2. The method according to claim 1, where information of the Method invocation is obtained from a Java Debug Interface of a Java Virtual Machine.

3. The method according to claim 1, wherein each of a series of Method invocations is additionally represented in turn in the displayed image.

4. The method according to claim 1, in which the image is updated to display a representation of a Method return or each of a series of Method returns.

5. The method according to claim 1, in which only Method invocations or Method returns occurring after a selected trigger event in the program are represented.

6. The method according to claim 1, in which only invocations to, or returns from, Methods from a selected class or classes of Methods are represented.

7. The method according to claim 1 in which Java objects are represented substantially as spaced apart parallel lines and Method invocations and/or returns are represented substantially as arrows between the lines.

8. The method according to claim 1, in which Method parameter values and/or times of Method invocations are selectably displayed.

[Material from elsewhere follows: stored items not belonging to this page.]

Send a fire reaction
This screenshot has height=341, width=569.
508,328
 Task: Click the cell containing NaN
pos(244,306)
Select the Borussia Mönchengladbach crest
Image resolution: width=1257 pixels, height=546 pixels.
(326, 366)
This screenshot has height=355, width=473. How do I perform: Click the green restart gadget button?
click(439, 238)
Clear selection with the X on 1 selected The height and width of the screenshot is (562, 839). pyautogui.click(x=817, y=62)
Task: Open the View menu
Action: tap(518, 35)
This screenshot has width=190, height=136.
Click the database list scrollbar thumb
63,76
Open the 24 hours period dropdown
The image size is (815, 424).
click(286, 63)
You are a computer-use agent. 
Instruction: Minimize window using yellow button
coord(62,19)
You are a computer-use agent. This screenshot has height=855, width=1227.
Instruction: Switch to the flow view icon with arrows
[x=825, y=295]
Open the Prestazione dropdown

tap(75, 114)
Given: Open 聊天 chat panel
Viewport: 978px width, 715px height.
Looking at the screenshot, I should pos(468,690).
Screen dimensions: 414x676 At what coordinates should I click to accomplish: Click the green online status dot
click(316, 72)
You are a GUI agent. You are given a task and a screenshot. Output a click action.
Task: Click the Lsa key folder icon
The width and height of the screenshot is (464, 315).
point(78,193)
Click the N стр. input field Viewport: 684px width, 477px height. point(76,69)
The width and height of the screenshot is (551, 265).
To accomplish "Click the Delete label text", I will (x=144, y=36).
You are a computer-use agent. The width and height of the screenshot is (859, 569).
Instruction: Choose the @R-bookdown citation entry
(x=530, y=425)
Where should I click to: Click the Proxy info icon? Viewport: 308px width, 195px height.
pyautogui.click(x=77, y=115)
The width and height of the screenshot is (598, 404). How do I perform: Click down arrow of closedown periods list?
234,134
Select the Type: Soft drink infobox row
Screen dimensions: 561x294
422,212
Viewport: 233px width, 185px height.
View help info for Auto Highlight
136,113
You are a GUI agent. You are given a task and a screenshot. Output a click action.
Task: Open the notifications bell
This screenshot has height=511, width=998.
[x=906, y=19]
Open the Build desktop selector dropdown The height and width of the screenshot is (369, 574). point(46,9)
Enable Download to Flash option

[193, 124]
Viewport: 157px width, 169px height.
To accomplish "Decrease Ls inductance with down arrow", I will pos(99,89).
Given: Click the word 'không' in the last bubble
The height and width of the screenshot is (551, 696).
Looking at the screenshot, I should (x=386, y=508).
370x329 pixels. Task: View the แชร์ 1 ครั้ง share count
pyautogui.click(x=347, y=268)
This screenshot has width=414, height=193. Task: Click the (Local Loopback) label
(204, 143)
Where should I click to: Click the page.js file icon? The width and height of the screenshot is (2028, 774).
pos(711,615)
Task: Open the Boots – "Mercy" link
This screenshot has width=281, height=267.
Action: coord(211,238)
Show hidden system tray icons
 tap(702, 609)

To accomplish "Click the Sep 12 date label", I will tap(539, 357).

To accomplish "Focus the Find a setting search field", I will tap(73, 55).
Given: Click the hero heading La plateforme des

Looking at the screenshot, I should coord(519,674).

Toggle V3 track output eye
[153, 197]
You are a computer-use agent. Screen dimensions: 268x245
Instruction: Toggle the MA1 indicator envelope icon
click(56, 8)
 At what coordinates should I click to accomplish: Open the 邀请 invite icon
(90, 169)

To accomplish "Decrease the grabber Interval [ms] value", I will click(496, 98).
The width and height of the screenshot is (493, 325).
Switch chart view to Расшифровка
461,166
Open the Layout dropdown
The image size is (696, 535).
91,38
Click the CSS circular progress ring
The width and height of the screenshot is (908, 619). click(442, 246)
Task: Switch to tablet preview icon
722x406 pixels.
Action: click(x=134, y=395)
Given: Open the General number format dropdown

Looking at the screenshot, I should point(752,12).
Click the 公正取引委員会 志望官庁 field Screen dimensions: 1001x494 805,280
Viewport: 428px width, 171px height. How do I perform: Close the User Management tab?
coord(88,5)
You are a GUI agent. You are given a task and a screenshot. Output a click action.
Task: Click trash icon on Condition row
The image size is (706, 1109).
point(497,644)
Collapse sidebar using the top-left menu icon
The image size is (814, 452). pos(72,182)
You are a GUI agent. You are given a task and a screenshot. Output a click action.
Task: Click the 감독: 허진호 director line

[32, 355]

9. A computer comprising a Java Virtual Machine including a Java Debug Interface; the Java Debug Interface being connected to a Method invocation visualisation stage; the visualisation stage comprising a data collection stage which receives information of Method invocations in a Java program upon execution, a stage for sequencing and/or selection, and a visual representation generator; the visual representation stage being connected to a visual display unit on which an image is updated over time to include a visual representation of each of a series of method invocations.

10. Computer software which, when run on a computer comprising a Java Virtual Machine including a Java Debug Interface, over time records each of a series of Method invocations by a Java program upon execution of said program, and at times provides corresponding data for display representing the Method invocations made by then.

Description:

FIELD OF THE INVENTION

The present invention relates to a method of displaying subroutine calls of a computer program upon execution. The present invention also relates to a computer, and to computer software.

DESCRIPTION OF THE RELATED ART

When developing software, it is possible to track subroutine calls, either by modifying source code to include information output steps, or in a Common Object Request Broker Architecture (CORBA) system by using Object Request Broker software.

SUMMARY OF THE INVENTION

An example of the present invention is a method of displaying subroutine calls of a computer program upon execution. The computer program is a Java computer program and the subroutine calls are Java Method invocations. The method comprising steps of: invoking a Method and updating a displayed image so as to include a visual representation of the Method invocation.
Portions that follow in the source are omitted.